The second turning point was the hiring of a new manager. Thanks to Lees, Evans' contract with two managers—Bert Block and Joe Glaser—was invalidated, since the dual arrangement  was a union oversight and infraction. This opened the door for manager Helen Keane, who heard Evans during his fall run at the Vanguard. "Bill and I met and liked each other immediately," she says in Pettinger's book. Fortunately her management business was doing well. "I was able to give the dedication and commitment to Bill and build him without starving to death."

By the end of 1962, Evans' Riverside Records contract was about to end and a new one with Verve was starting. It's during this period—on the heels of his seminal run at the Vanguard— that Evans recorded what I believe is one of his most delicate and least-known albums.
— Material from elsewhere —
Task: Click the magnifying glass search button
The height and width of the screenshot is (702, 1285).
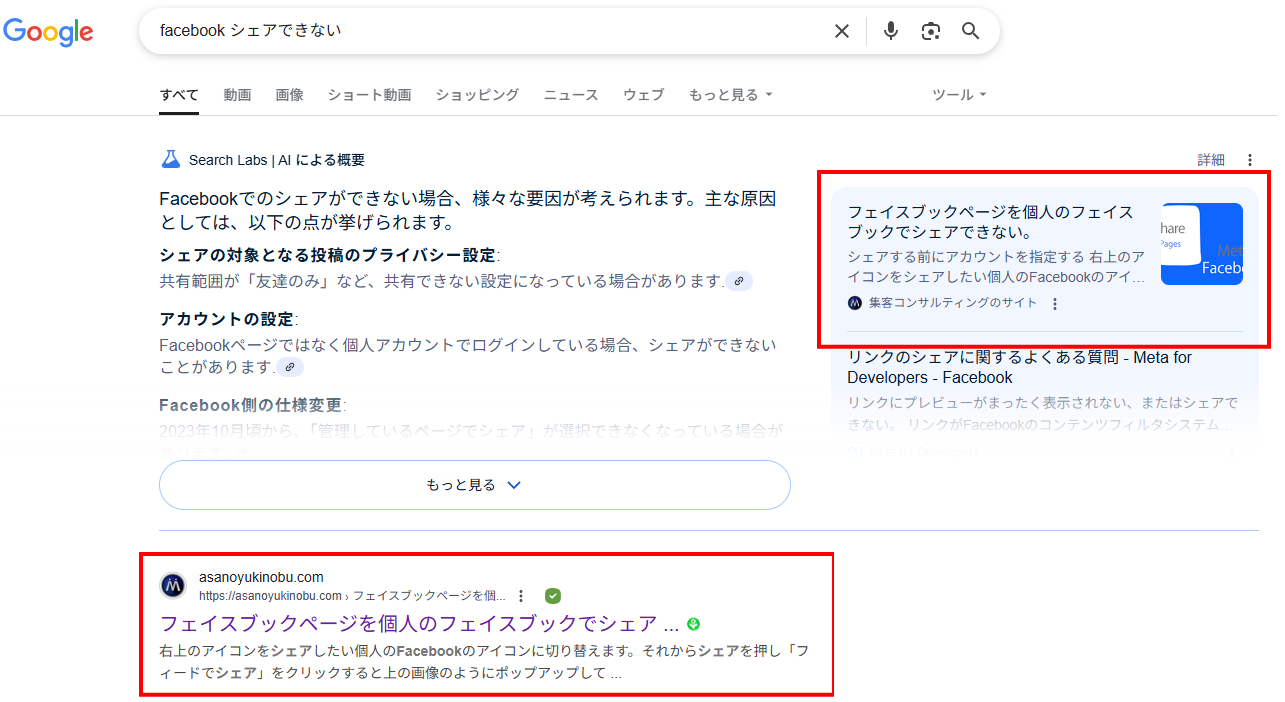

The album is The Gary McFarland Orchestra/Special Guest Soloist: Bill Evans.

Like Evans, McFarland—a cutting-edge vibraphonist, composer and arranger—had just joined Verve. McFarland, according to Lees, was in awe of Evans and wanted to record with him. So Lees functioned as go-between, bringing the pair together for a recording session.

McFarland wrote and arranged six songs, and they were recorded over two dates—December 18, 1962 and January 24, 1963. McFarland's compact 11-piece "orchestra" for the date included Jim Hall on guitar, Phil Woods on alto and Ed Shaughnessy on drums as well as four strings.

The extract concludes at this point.